Additional support for DNA targeting comes from a recent study of CRISPR activity in a clinical isolate of S. epidermidis, RP62a (Marraffini and Sontheimer, 2008). Here, the CRISPR locus contains a spacer against the nickase gene of staphylococcal conjugative plasmids. Since nickase activity is required for conjugation only in donor cells, targeting of its mRNA would ablate RP62a's function as a donor but not as a recipient. The spacer negated both donor and recipient activity, as predicted by a DNA targeting model. Insertion of the proto-spacer into a non-conjugative plasmid prevented that plasmid from being transformed into RP62a, demonstrating that resistance was not linked to the mode of plasmid entry. The DNA-targeting model was supported by the observation that the targeted region was equally effective in either orientation within the plasmid. As an additional test of the model, Marraffini and Sontheimer cleverly designed a variant of the plasmid in which the nickase proto-spacer was interrupted by a self-splicing intron. This split the targeted sequence in the plasmid but reformed it in the encoded mRNA. This construct was capable of conjugation into RP62a, indicating that the CRISPR defense was circumvented when the DNA target was disrupted, but the mRNA target remained as a potential substrate.

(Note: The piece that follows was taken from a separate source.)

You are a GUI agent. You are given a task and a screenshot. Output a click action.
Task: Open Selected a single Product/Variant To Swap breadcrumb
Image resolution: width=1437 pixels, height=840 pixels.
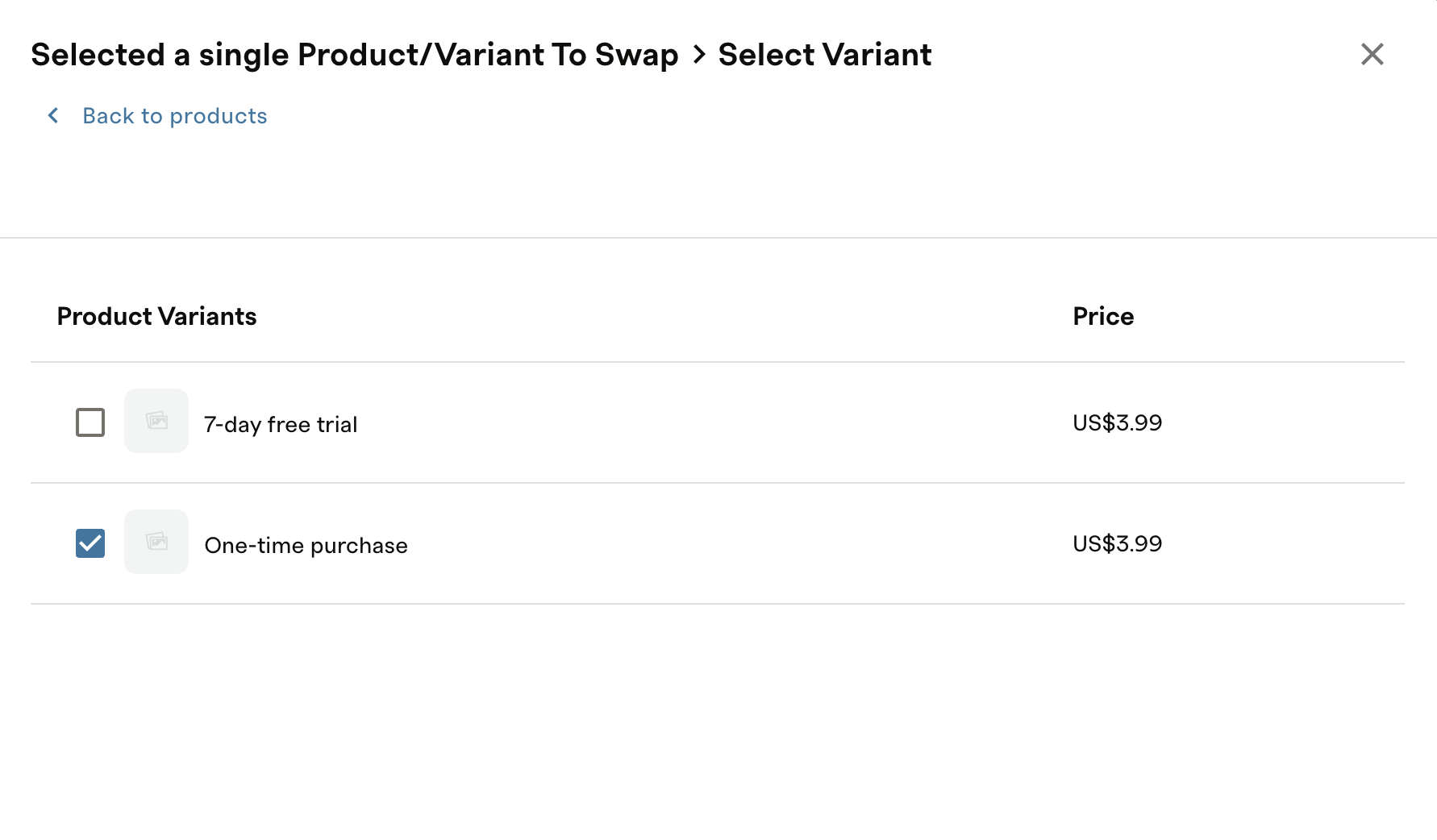(x=355, y=55)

The above evidence notwithstanding, very recent results demonstrate a capacity for RNA targeting in CRISPR systems containing the RAMP module. In P. furiosus (Fig. 1C), Hale and colleagues identified the six RAMP module proteins in a ribonucleoprotein complex containing the mature 39nt and 45nt psiRNAs with the shared 8nt 5′ repeat tag (Hale et al., 2009). Remarkably, the complex possessed endonucleolytic activity toward RNA targets with sequence complementarity to endogenous psiRNAs. The same activity was shown in a reconstituted, recombinant complex programmed by either 39nt or 45nt psiRNAs, or both, with only cmr5 being dispensable for the cleavage. The cleavage site is positioned 14nt from the 3′ end of the psiRNA, leading to different products for the 39nt and 45nt guides. While the exact nuclease within the complex is not known, the activity leaves a 3′ or 2′-3′ cyclic phosphate and requires divalent ions. Thus, for CRISPR systems that encode a RAMP module, the effector stage appears to include a mode of targeting the RNA components of the phage's life cycle. Alternatively to targeting phage, the RAMP module of the CRISPR system may be co-opted to impact endogenous cellular processes. Further investigation into the in vivo function of this mode will undoubtedly provide intriguing insights into the question.
It remains to be clarified how the newly discovered RNA cleavage activity relates to DNA targeting. The E. coli, S. thermophilus and S. epidermidis systems that were used to demonstrate DNA targeting do not possess a RAMP module (Haft et al., 2005). However, the RAMP-module-containing CRISPR systems, such as that of P. furiosus, may still retain an ability to affect the phage DNA directly. Two such systems in S. solfataricus and B. halodurans (Haft et al., 2005) contain spacers that are both sense and antisense to extrachromosomal elements, suggesting that DNA targeting is active in these organisms (Makarova et al., 2006).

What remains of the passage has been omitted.